Еще одна новость: в Алупке объявились подпольщики. Мы связались с ними, передали им листовки, газеты, - все это обильно получали из Севастополя. Алупкинцы присматривались к немецкому шефу дворца, но с ним лично не общались.
Однажды Щеколдин сам явился к ним, сказал, что с врагом сотрудничает во имя спасения культурных ценностей... Его выслушали и выпроводили прочь... Мы о его шаге узнали через день. "Далеко вперед
– Может, схватить этого прислужника и на допрос?.."

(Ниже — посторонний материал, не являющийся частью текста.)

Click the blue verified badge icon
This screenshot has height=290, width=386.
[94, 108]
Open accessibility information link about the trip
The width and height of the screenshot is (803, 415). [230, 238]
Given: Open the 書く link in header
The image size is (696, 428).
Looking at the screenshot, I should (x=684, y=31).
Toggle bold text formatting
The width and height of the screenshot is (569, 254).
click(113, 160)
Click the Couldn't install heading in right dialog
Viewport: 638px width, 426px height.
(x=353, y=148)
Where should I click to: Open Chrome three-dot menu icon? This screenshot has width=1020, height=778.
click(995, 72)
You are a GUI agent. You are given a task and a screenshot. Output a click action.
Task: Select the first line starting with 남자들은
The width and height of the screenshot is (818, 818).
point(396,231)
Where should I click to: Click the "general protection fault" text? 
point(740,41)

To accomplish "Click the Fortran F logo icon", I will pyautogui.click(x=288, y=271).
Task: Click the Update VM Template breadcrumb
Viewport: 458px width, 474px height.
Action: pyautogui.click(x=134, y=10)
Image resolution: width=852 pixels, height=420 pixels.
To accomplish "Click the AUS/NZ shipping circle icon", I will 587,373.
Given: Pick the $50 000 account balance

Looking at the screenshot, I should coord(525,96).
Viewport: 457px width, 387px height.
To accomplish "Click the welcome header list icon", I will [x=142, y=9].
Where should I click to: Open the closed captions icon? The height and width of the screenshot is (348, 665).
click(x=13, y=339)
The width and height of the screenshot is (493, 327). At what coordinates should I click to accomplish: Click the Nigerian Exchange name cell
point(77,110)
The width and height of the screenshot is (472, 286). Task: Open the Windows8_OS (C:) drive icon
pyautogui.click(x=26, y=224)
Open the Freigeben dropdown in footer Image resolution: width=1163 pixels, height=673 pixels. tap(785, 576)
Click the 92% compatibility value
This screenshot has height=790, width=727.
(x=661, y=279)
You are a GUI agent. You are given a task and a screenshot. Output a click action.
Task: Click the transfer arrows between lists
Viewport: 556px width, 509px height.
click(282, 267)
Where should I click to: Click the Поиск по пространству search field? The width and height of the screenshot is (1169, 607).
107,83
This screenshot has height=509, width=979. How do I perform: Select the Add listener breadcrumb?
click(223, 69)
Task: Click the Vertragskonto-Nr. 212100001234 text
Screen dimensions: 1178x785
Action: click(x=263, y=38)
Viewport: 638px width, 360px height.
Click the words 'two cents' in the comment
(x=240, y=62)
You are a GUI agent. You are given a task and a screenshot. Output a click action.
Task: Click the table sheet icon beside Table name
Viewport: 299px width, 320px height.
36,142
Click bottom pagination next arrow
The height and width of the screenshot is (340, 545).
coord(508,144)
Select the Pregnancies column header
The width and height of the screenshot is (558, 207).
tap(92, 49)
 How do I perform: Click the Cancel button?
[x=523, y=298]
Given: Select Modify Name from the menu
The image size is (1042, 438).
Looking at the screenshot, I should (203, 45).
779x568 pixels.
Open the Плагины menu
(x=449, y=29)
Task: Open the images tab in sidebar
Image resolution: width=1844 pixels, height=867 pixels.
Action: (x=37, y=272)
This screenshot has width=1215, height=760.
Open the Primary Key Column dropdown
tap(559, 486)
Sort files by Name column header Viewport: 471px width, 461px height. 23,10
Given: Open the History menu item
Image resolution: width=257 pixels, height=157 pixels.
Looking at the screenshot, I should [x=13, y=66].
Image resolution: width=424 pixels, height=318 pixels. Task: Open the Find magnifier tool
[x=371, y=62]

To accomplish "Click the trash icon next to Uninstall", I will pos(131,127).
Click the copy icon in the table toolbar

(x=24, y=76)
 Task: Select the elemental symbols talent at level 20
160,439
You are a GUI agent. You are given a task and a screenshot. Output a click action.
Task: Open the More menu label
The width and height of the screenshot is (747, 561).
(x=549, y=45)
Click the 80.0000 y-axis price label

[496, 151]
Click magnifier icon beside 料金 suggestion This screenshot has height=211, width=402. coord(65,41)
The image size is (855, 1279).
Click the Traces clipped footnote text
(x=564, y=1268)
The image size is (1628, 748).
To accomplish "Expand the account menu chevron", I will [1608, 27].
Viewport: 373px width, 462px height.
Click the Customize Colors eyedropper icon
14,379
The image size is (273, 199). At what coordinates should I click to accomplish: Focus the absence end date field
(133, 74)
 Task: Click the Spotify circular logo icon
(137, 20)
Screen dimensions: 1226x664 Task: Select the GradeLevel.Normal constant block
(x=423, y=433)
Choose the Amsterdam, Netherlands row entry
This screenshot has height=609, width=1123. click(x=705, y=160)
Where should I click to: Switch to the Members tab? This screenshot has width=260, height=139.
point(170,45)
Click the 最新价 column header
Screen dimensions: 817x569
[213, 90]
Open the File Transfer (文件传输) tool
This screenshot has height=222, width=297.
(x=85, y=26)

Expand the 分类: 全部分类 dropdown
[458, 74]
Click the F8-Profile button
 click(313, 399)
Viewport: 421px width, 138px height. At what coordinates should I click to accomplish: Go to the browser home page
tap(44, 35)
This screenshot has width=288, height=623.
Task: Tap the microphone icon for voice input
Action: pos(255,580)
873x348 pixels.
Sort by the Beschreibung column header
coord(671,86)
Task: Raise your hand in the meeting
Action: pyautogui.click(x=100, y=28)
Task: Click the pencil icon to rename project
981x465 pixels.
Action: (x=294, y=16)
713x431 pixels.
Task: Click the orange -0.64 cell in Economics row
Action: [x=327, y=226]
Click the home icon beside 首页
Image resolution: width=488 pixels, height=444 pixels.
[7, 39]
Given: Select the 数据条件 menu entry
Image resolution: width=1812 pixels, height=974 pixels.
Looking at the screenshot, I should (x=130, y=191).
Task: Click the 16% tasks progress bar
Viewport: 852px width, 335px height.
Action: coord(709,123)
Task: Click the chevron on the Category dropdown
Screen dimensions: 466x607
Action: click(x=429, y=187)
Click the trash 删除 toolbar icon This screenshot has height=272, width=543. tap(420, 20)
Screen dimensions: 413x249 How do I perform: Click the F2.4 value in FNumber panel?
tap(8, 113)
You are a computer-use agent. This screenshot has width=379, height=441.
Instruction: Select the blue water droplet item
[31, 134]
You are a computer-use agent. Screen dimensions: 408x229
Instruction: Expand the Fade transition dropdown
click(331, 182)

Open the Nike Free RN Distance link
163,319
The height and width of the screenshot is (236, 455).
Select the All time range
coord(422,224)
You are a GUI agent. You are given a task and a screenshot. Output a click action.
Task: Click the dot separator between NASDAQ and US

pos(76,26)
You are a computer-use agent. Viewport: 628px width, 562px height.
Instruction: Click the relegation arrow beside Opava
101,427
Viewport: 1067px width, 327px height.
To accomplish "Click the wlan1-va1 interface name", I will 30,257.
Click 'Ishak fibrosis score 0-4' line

Я даже вообразил себе этот допрос.
– Это ты шеф-директор Воронцовского дворца? Признавайся, кто тебя назначил?
Положим, он ответил бы:
– Я. Гебитскомиссар Краузе назначил.
– Кого обслуживает твой музей?
– Всех, кто пожелает его осмотреть.
– И фашистов?
– И немцев.
– Кто водит по залам?
– Сотрудники.
– А фашистов?
– Я знаю немецкий язык.
– Ты принимал Манштейна?
– Он побывал в музее.
– О чем говорил?
– Был доволен.
– Что обещал?
– Сказал, что поможет.
– И как помог?
– Дал согласие на гласную работу музея.
– А зачем она тебе, эта гласность?
Вот так и воображал допрос, хотя, честно говоря, вряд ли он мог быть таким в действительности. Это теперь понимаю...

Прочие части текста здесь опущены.